Hacker News new | ask | show | jobs
by zbobet2012 3234 days ago
You can _easily_ buy a box with 60+TB of SSD...

http://www.dell.com/en-us/work/shop/povw/poweredge-r930

Some of us do need to shard for sure though (I have multi petabyte data sets).

1 comments

Storing 60+TB of data is different than searching and doing complex computation on 60TB of data.

Also, operations on a such huge data set can be really painful. Think how to backup a DB like that safely, or how to update the engine.

Some slides (little old, 2014) about a huge postgres instance serving as a backend for leboncoin.fr (main classified advertising website in France).

https://fr.slideshare.net/jlb666/pgday-fr-2014-presentation-...

Basically, they bought the best hardware money could buy at the time to scale vertically, they, in the end, run in some issues and started thinking about sharding this huge DB.

Absolutely. Queries on 60TB of data can certainly merit more than one box. Hell, queries on 1TB of data can merit more than one box.

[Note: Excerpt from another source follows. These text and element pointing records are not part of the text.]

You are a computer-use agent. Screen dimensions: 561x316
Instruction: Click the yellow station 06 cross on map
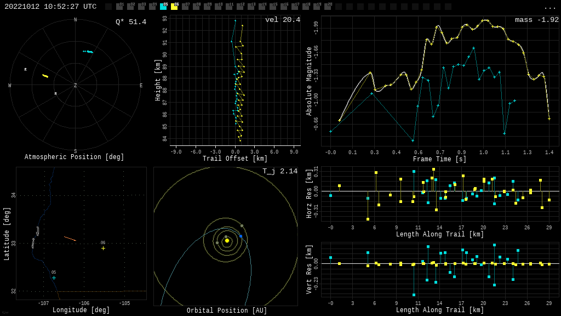(103, 248)
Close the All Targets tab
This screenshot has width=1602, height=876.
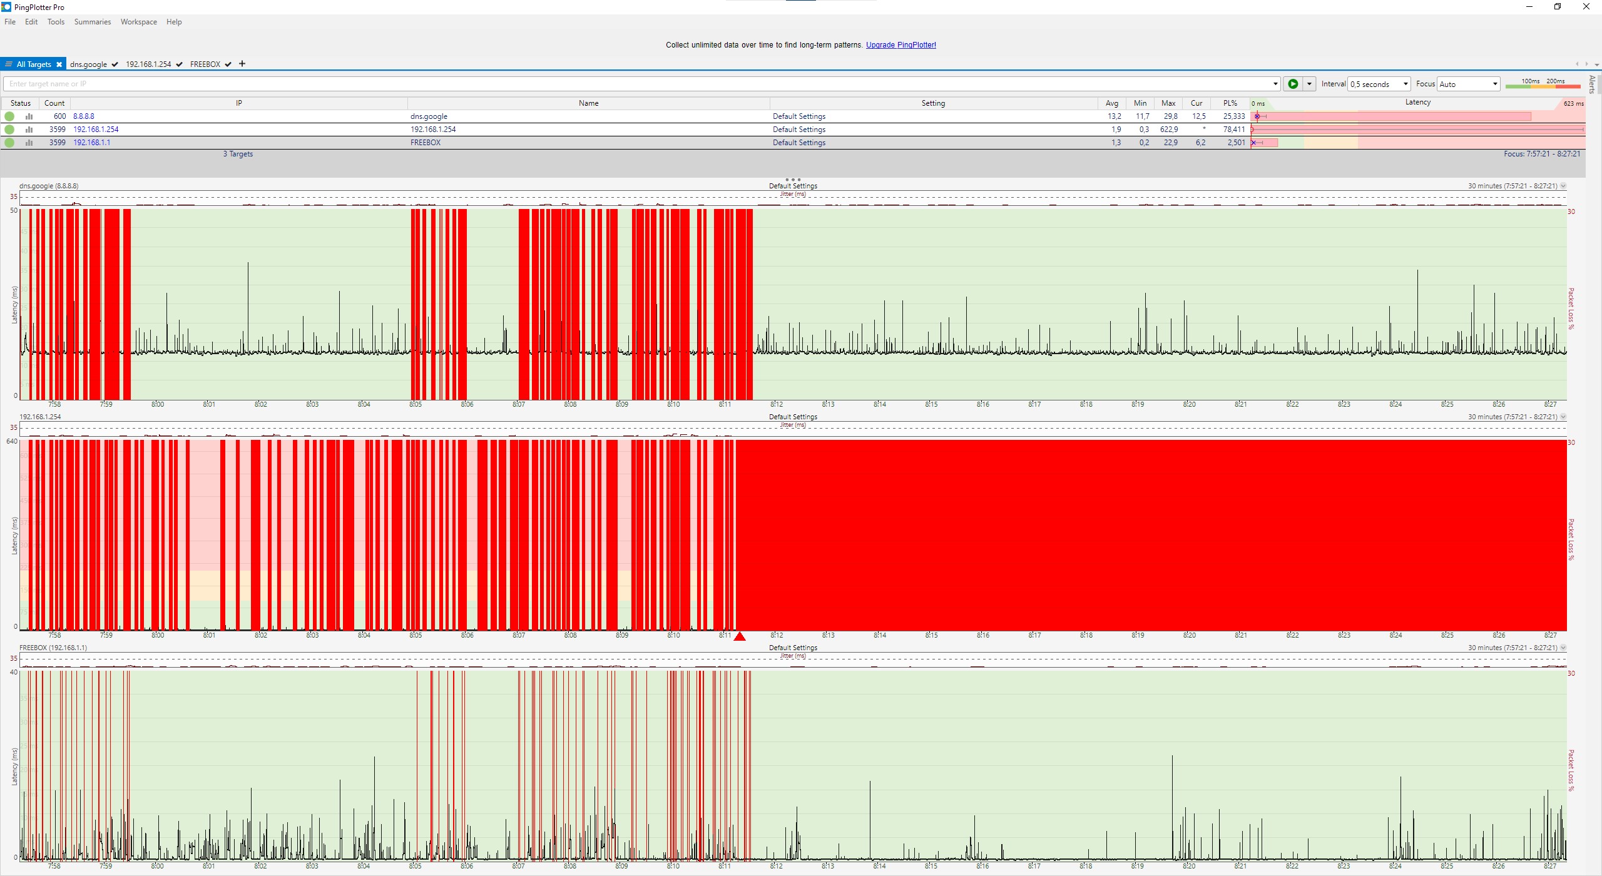tap(59, 64)
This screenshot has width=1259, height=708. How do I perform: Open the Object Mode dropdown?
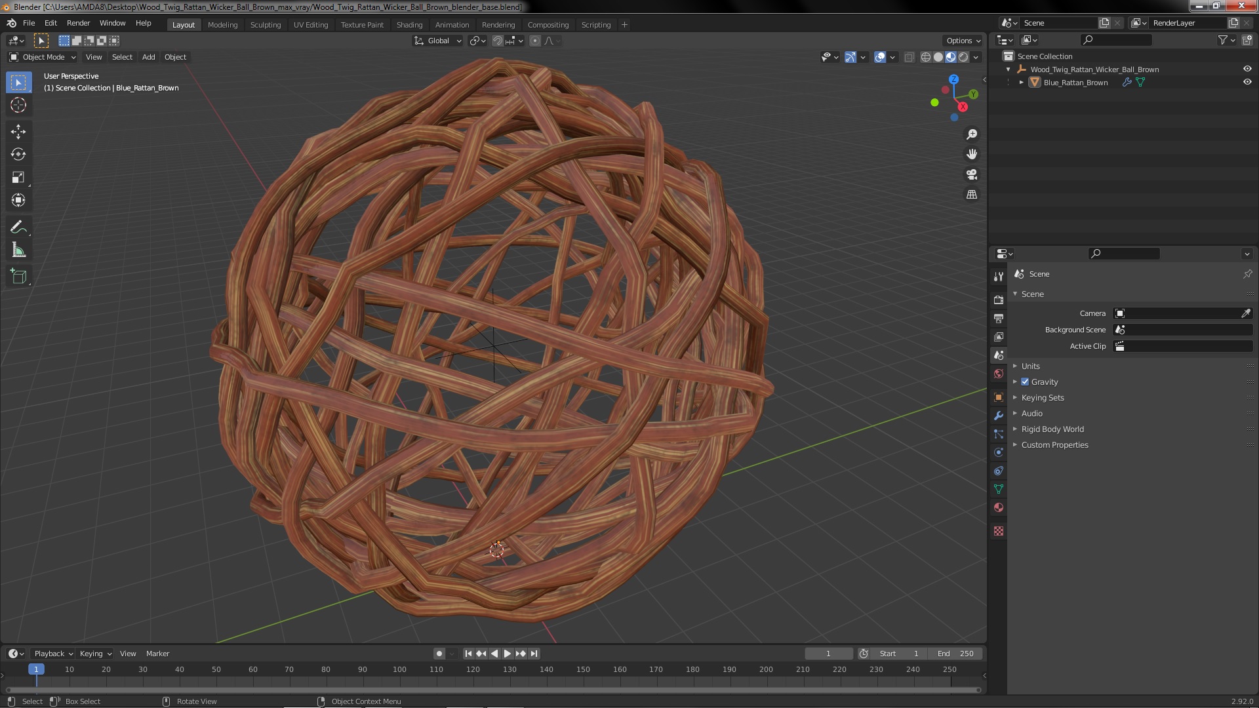pos(43,57)
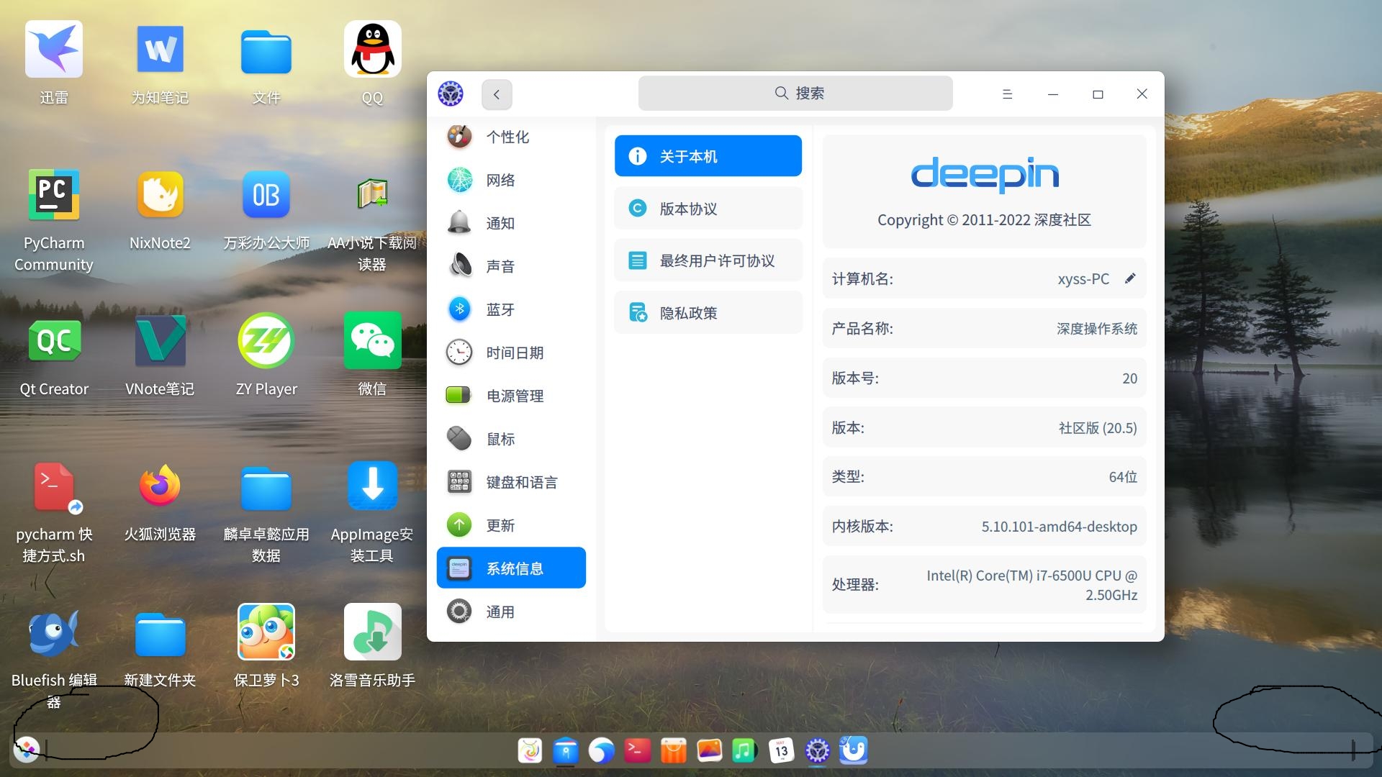The image size is (1382, 777).
Task: Open the Music player from the dock
Action: point(745,750)
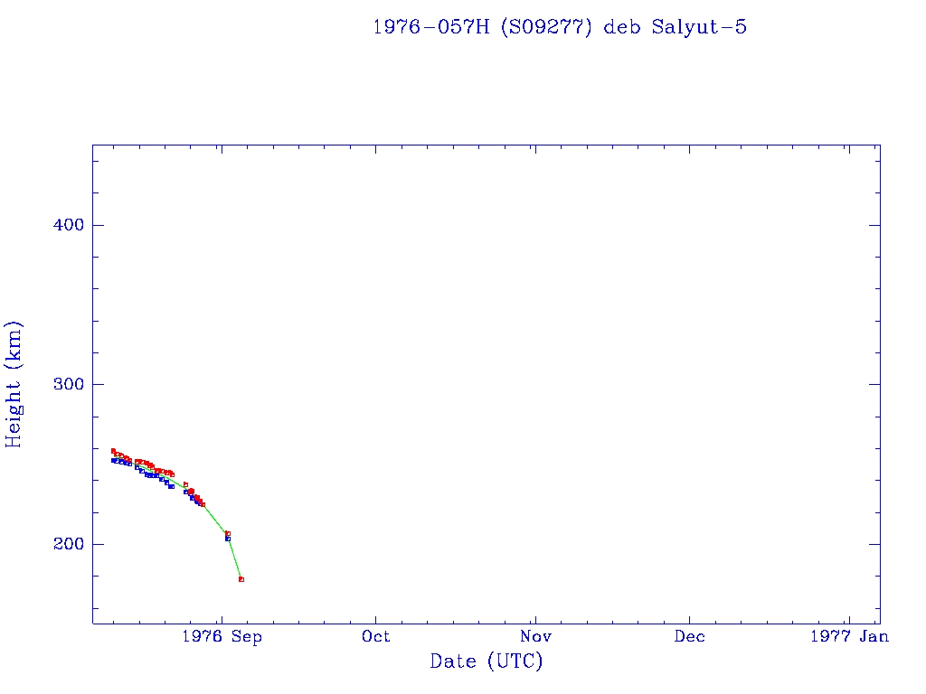
Task: Pick the final data point near 178 km
Action: [x=241, y=579]
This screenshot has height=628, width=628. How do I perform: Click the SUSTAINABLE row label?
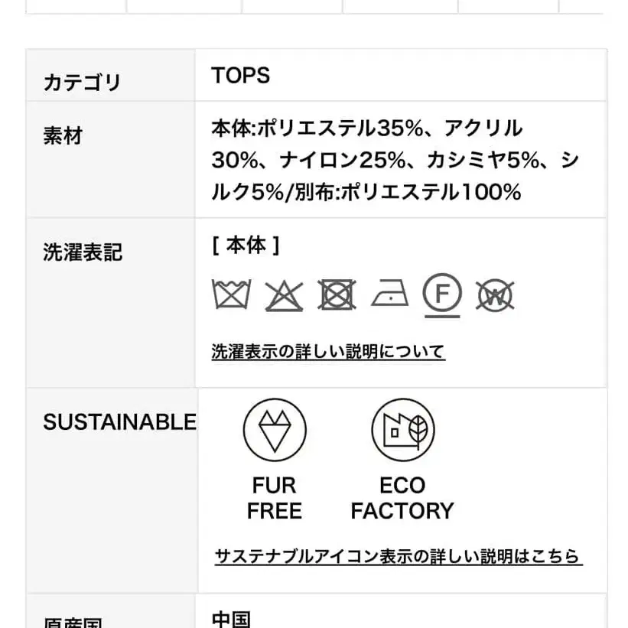point(119,421)
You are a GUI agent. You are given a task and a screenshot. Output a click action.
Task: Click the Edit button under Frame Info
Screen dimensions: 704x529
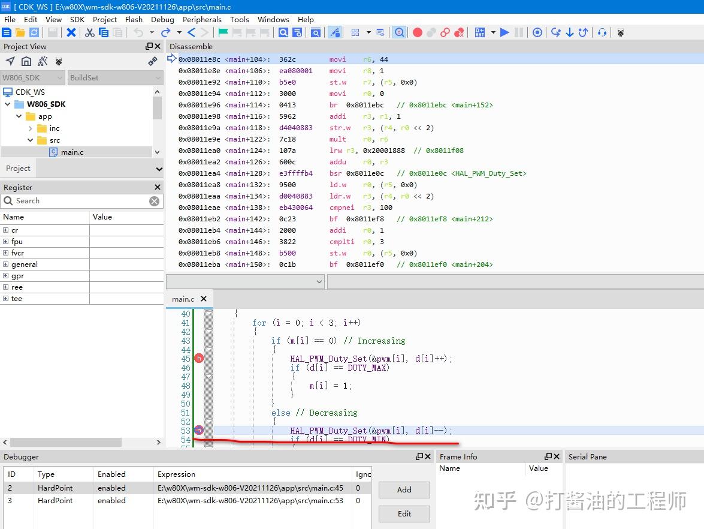404,513
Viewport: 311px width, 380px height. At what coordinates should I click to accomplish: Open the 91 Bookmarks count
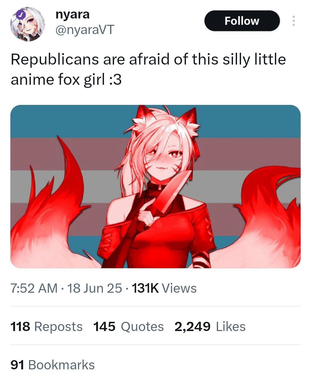point(52,365)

I have a workload that runs close to 1.2million TPS for hours at a time and needs less than 100 millisecond response times at the 99th percentile. That uses more than 1 box and sits (replicated) in RAM.

However, 5TB of data really _isn't_ that much on modern SSD's. You can fit a sizable chunk of that in RAM on a decent server, so you probably _don't_ need more than one box.

I have 5TB of data that needs to sit on an SSD is, to be honest, a really poor performance metric. If you are genuinely specing out hardware and a database a better statement would be:

"I have 5TB of relational data, with a pareto distribution for access, at a peak of 100K TPS". Then we can start talking about what solves the problem.